7. An information processing method executing:

processing for acquiring coding parameters at a plurality of timings of a video image distributed via a network; and

processing for estimating reliability of results of analyzing information on a subject based on coding parameters of an area of a specific part of the subject at the plurality of timings.

8. The information processing method according to claim 7, wherein

the information processing method comprises analyzing processing,

in the estimating processing, the reliability in a period including the plurality of timings is estimated based on the coding parameters at the plurality of timings, and

in the analyzing processing, information on the subject is calculated based on the reliability estimated in the estimating processing and the video image of the area of the specific part in the period.

9. The information processing method according to claim 8, wherein, in the estimating processing, the reliability in the period is estimated based on a first coding parameter at a first timing included in the period and a second coding parameter at a second timing included in the period.

10. The information processing method according to claim 9, wherein, in the estimating processing, the reliability in the period is determined to become smaller as an amount of change between the first coding parameter and the second coding parameter becomes larger.

11. The information processing method according to claim 8, wherein, in the analyzing processing, a weight in accordance with the reliability in the period is applied on each of the values of the results of analyzing information on the subject based on the video image in the period, and information on the subject is estimated based on a total value of the weighted values.

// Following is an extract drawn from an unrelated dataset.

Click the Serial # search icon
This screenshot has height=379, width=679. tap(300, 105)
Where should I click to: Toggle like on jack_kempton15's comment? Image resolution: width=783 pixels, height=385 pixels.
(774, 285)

12. The information processing method according to claim 7, wherein coding parameters at the plurality of timings include at least one of a bit rate of coding, a frame rate of coding, a quantization parameter of coding, or an area of each layer and a bitrate of hierarchical coding.

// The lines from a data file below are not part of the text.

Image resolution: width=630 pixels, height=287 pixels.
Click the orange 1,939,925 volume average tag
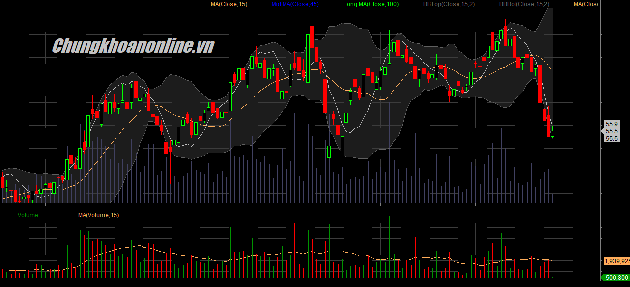[x=616, y=261]
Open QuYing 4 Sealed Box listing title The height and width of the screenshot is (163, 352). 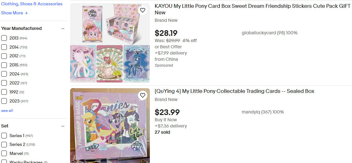[234, 91]
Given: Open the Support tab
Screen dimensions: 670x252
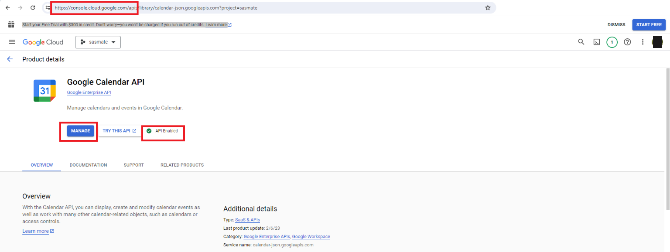Looking at the screenshot, I should click(x=133, y=165).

13. An information processing apparatus comprising:

at least one memory storing instructions, and

at least one processor configured to execute the instructions to;

acquire coding parameters at a plurality of timings of a video image distributed via a network; and

estimate reliability of results of analyzing information on a subject based on coding parameters of an area of a specific part of the subject at the plurality of timings.

14. The information processing apparatus according to claim 13, wherein

the at least one processor is configured to estimate the reliability in a period including the plurality of timings based on the coding parameters at the plurality of timings, and

the at least one processor is configured to calculate information on the subject based on the estimated reliability and the video image of the area of the specific part in the period.

15. The information processing apparatus according to claim 14, wherein the at least one processor is configured to estimate the reliability in the period based on a first coding parameter at a first timing included in the period and a second coding parameter at a second timing included in the period.

16. The information processing apparatus according to claim 15, wherein the at least one processor is configured to determine the reliability in the period to become smaller as an amount of change between the first coding parameter and the second coding parameter becomes larger.

17. The information processing apparatus according to claim 14, wherein the at least one processor is configured to apply a weight in accordance with the reliability in the period on each of the values of the results of analyzing information on the subject based on the video image in the period, and estimates information on the subject based on a total value of the weighted values.

18. The information processing apparatus according to claim 13, wherein coding parameters at the plurality of timings include at least one of a bit rate of coding, a frame rate of coding, a quantization parameter of coding, or an area of each layer and a bitrate of hierarchical coding.